Featured in The Photo Review’s January/February 2021 newsletter, the collection showcases his stunning work, starting with his first visit to Egypt in 1973. Since then, Higgins has captured the past and the present on film from the ruins of the ancient kingdoms that thrived on the Nile’s banks to the people who exist there now.
Critically, he wanted to show the natural environment that connects the two time periods, which he notes lost its sacredness in the Abrahamic religions that dominate the region today. Higgins speaks fondly of nights in the remnants of Nubia, far from the settlements of today’s Sudan, trying to capture the constellations worshipped by these early civilizations. Of the lack of infrastructure, he says: “That was good, because I wanted to document the night sky. I wanted to photograph sunrise and sunset. Light is most important to me.”
Higgins also underscores the significance of women in these pre-biblical cultures, something he believes has been lost. “Before the old testament the woman was the top God and Gods and everything else fell under her. The Abrahamic faiths did away with the divinity of the woman. They just took it away from her.” The collection includes images of The Temple of Yeha in Ethiopia, called the Temple of the Woman by the Waaqeffanna priestesses who still use it.

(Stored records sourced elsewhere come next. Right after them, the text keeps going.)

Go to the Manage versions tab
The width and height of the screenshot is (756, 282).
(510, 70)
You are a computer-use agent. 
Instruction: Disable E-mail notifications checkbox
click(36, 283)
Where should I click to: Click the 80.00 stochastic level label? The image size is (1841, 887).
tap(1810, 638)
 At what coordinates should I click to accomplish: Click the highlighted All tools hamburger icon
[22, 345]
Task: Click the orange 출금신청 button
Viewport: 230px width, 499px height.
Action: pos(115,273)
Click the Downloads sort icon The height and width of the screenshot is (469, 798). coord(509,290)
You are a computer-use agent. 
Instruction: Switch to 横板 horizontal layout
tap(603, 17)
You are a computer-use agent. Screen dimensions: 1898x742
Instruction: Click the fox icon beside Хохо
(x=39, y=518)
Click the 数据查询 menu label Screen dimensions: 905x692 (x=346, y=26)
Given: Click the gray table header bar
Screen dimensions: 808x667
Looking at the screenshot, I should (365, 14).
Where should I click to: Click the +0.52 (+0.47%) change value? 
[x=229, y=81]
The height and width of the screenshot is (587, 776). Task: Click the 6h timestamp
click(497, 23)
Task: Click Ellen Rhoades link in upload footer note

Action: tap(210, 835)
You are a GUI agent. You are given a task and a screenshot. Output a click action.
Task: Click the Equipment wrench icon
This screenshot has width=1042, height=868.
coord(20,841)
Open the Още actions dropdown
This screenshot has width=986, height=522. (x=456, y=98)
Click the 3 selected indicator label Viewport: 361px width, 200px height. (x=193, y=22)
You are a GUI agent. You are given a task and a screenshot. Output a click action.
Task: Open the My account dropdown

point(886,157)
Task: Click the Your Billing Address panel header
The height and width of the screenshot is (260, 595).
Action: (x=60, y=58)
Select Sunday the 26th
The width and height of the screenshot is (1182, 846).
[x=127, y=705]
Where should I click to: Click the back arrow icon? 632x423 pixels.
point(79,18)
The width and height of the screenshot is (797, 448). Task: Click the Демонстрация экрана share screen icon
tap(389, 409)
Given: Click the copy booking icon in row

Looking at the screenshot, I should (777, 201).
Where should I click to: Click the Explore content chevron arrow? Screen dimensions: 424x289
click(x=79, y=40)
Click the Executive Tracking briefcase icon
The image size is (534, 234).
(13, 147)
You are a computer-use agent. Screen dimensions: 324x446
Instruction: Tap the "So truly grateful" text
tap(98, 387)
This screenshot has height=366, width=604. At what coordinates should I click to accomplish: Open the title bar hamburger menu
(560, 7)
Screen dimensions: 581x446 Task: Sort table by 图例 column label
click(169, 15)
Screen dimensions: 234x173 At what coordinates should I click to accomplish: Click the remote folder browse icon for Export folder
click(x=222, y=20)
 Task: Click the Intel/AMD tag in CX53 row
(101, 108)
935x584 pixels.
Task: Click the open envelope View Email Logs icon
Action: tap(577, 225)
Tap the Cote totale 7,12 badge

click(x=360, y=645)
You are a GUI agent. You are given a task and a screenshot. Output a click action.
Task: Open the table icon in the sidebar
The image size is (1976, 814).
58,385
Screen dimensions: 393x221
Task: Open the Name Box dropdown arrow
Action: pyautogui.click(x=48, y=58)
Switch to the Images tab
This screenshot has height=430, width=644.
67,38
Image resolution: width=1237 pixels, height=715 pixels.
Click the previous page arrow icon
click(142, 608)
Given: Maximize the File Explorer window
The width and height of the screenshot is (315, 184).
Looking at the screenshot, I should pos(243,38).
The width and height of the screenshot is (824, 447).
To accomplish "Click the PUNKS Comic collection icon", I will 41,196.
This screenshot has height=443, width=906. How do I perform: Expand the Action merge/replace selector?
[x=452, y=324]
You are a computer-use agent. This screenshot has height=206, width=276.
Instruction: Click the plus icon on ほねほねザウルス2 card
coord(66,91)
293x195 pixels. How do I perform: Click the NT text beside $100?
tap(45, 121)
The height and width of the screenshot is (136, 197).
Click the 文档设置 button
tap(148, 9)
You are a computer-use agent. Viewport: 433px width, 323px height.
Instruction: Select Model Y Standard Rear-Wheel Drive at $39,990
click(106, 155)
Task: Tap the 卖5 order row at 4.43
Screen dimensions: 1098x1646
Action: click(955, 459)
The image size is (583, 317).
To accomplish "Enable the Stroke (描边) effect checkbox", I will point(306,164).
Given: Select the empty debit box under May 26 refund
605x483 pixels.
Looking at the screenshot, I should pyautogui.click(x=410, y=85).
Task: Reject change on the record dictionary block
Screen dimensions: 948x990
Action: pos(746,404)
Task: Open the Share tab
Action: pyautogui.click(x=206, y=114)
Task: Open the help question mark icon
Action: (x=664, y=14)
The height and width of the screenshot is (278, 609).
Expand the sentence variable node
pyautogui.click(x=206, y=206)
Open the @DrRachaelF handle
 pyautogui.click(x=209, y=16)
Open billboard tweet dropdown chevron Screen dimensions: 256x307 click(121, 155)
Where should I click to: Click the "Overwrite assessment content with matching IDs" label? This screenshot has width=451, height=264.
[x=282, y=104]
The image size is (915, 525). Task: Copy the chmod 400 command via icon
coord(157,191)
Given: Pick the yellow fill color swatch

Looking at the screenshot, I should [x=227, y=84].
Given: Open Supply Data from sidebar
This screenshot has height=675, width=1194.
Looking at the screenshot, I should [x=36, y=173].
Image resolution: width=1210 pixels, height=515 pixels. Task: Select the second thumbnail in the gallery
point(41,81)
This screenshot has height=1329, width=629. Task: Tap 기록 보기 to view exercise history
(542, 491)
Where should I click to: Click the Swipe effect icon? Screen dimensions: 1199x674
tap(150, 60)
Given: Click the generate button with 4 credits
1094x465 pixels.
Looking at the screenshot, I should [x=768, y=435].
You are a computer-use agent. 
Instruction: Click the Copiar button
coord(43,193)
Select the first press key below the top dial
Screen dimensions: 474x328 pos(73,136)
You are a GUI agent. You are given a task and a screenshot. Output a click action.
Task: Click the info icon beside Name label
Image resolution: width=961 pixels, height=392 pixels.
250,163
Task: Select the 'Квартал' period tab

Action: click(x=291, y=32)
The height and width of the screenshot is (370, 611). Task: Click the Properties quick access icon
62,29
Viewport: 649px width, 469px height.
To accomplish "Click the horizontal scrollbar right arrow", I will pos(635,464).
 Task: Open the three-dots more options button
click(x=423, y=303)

Always working closely with his wife, writer, editor and linguist, Betsy Kissam, it’s no surprise that Higgins also chose to spotlight another fundamental departure from today's world, i.e., the women who ruled alongside the kings of these ancient nations. Higgins photographed several Nubian artefacts that cemented the significance of the ‘kandakes’ or female rulers of the time. “You saw pictures of queens on the walls...we just wouldn’t know about those female rulers if they had not left behind — in stone — snapshots of themselves.”